I think you answered your own question.


----------



## AWP (Jun 4, 2010)

I'm neither a Sailor or Marine or even a SOF guy, just an aging fatass with his share of success and failure...same as many others in life. Looking back I've learned a few things that may help to put this decision of yours into perspective.

1) Some events are "with your shield or upon it." You have to commit, you can't phone in a performance or take a play off. If you go down the path to an event like that then EVERYTHING you do until you achieve that goal has to be "with your shield or upon it." Hell, that can anything from BUD/S to raising a child.

2) I love my father, but growing up I watched him "shoulda' done this, woulda' done that" his way through life. My father carries a lot of remorse for some of his decisions, not because they were bad per se, but he always believed that had he done something differently that he'd have a better life or less regret...or whatever he was seeking.

So, you have this dream, one you didn't achieve for whatever reasons. You now have another shot at making a run for it. Honestly? You have to put yourself body and soul into that dream or you have to bury it forever, because you don't want to be "that guy" drinking a beer 20 years from now and wondering what could have been. And whatever happens, don't dwell on it or it will eat you from the inside.

I'll let the pros speak to SEAL vs. MARSOC particulars.


----------



## pardus (Jun 4, 2010)

SSdoc272 said:


> I believe that if I went to MARSOC I would be totally giving up on my dream.





ritterk said:


> I think you answered your own question.



X2

I've achieved a couple of notable things in my time, that were the end result of my commitment to do it.
I've also missed a couple of great opportunities because of my lack of commitment.

You already know the answer.

Go to BUD/S, commit 100% and do not quit!


----------



## SoloKing (Jun 4, 2010)

Fallow the dream, if you go to MARSOC at this point you will what if it, for the rest of your days.
Good Luck!


----------



## cbiwv (Jun 4, 2010)

pardus said:


> X2
> 
> I've achieved a couple of notable things in my time, that were the end result of my commitment to do it.
> I've also missed a couple of great opportunities because of my lack of commitment.

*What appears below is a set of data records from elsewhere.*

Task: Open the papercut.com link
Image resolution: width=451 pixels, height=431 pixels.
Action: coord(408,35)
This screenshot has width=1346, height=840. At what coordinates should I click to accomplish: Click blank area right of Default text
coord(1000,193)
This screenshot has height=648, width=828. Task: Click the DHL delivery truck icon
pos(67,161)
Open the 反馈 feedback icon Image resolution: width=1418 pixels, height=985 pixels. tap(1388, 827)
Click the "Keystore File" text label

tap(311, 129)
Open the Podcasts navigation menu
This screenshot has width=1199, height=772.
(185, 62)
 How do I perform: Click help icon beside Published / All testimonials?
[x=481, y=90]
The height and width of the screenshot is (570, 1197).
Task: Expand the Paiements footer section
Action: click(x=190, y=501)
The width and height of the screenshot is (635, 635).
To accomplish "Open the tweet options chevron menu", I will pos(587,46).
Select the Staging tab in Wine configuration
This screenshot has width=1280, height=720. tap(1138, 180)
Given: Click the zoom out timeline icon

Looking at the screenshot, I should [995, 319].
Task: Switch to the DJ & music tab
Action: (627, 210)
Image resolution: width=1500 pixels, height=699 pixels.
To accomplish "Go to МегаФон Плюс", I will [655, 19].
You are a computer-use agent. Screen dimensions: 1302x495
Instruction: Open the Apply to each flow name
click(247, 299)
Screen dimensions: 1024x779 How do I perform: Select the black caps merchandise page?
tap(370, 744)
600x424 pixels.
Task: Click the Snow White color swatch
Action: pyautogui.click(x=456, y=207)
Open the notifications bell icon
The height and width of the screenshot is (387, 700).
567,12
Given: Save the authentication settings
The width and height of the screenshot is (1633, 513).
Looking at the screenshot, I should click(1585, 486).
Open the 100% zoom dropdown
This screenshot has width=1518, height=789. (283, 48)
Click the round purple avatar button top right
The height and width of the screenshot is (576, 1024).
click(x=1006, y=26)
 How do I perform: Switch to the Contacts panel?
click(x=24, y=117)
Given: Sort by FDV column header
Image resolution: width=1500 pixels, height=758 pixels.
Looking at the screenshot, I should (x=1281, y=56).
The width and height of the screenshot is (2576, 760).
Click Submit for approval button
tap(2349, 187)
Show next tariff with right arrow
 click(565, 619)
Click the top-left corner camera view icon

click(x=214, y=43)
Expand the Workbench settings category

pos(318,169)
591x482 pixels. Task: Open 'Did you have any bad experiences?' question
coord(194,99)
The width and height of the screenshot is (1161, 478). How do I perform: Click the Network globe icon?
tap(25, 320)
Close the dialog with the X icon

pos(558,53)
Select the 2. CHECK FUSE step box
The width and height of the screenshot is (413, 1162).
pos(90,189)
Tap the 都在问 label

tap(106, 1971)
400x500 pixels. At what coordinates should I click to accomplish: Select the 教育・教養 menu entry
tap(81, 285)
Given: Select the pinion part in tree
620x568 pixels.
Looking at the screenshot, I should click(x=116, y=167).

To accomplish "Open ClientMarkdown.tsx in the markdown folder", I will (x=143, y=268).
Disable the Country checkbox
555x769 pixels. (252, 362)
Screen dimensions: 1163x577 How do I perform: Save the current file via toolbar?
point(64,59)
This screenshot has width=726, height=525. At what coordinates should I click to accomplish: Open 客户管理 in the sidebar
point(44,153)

Me and you have alot in common. I do believe most men fit this category.


----------



## Voodoo (Jun 4, 2010)

All of these responses are correct. Don't be a would coulda guy. Do it, if you don't make it, do it again....and again. If it's your dream, don't give up on it.


----------



## SAWMAN (Jun 4, 2010)

I concur with "fatass". : )  Much wisdom in his reply. Take it to heart.


----------



## LibraryLady (Jun 4, 2010)

pardus said:


> X2
> 
> I've achieved a couple of notable things in my time, that were the end result of my commitment to do it.
> I've also missed a couple of great opportunities because of my lack of commitment.
> ...


 


cbiwv said:


> Me and you have alot in common. I do believe most men fit this category.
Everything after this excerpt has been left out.